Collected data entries

★ ★ ★ ★

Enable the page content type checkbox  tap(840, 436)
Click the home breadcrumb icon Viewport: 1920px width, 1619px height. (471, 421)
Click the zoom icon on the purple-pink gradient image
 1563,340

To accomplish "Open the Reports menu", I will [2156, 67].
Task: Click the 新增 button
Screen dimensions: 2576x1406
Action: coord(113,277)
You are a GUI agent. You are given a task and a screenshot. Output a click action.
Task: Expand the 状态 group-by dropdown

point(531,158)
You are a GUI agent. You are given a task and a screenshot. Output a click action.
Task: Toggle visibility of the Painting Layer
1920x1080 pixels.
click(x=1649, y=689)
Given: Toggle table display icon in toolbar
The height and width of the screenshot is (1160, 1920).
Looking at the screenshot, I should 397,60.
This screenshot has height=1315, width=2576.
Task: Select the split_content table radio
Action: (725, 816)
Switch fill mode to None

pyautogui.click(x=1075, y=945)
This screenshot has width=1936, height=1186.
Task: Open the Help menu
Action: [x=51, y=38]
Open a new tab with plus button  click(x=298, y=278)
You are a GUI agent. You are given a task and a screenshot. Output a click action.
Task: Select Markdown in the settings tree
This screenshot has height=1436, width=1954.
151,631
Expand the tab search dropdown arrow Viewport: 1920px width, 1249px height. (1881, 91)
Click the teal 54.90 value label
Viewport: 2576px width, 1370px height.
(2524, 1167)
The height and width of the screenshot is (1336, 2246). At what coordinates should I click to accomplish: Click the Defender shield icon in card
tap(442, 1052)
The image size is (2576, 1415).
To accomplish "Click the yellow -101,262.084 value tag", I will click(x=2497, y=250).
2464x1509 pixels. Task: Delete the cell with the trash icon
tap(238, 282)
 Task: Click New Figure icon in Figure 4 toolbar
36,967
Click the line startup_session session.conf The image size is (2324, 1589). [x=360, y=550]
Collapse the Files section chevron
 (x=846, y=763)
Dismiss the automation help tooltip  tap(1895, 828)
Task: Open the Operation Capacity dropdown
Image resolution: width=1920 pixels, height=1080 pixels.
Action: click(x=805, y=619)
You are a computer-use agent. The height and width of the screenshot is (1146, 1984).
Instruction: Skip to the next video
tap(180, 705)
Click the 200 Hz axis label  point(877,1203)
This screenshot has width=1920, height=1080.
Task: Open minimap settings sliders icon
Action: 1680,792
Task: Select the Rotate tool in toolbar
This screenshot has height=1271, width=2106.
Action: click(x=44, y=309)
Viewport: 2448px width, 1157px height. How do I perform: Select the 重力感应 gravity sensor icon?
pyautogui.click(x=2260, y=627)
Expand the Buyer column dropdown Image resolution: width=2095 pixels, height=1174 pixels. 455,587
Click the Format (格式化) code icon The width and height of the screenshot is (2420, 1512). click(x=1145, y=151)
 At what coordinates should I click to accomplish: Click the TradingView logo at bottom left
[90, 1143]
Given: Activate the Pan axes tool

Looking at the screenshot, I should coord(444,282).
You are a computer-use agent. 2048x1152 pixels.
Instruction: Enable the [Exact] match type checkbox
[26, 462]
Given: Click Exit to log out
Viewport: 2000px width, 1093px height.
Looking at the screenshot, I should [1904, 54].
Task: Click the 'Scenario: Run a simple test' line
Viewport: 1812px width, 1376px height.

★ ★ ★ ★

### Exercise description
Select and copy each line from the data that includes the word "computer".

### Answer area
You are a computer-use agent. The height and width of the screenshot is (1146, 1984).
You are a computer-use agent. 2048x1152 pixels.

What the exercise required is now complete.